Merge Sort (recursive version) + Insertion Sort

Merge Sort is an algorithm that briefly describes: The detailed explanation is omitted because many people have already written it in an easy-to-understand manner.

Step 1. Divide the array into the first half and the second half. Step 2. Sort the first and second half of the array with a recursive call. Step 3. Merge the sorted first half and second half well to sort the whole thing.

Regarding the complexity of this algorithm, we can see that the recurrence formula is $ O (N \ log N) $ when the size of the array is $ N $. The lower limit of the complexity of sorting based on comparison is $ O. It is known to be (N \ log N) $, which means it is fast on order.

However, when I actually wrote and operated this algorithm, the speed was far below that of ʻArrays.sort` as shown below. The implementation of this Merge Sort is the recursive version of Merge Sort + shown later. Just delete the Insertion Sort part from the Insertion Sort code and add the termination condition, which is almost the same, so omit it.
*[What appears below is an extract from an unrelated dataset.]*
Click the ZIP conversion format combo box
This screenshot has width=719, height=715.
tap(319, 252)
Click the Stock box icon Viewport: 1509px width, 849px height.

int array sort N=10^5 N=10^6 N=10^7
Arrays.sort (Standard library) 5.979 73.396 891.750
MergeSort (Recursion) 9.373 117.921 1238.865

One of the causes is the behavior when the array is divided into small pieces. Generally, if the order is improved, the calculation and the way of holding the data become complicated, so the overhead is the order for the small size. When it comes to Merge Sort, the orderly inferior Insertion Sort (insertion sort, computational complexity $ O (N ^ 2) $) is faster when it comes to merge sort. ..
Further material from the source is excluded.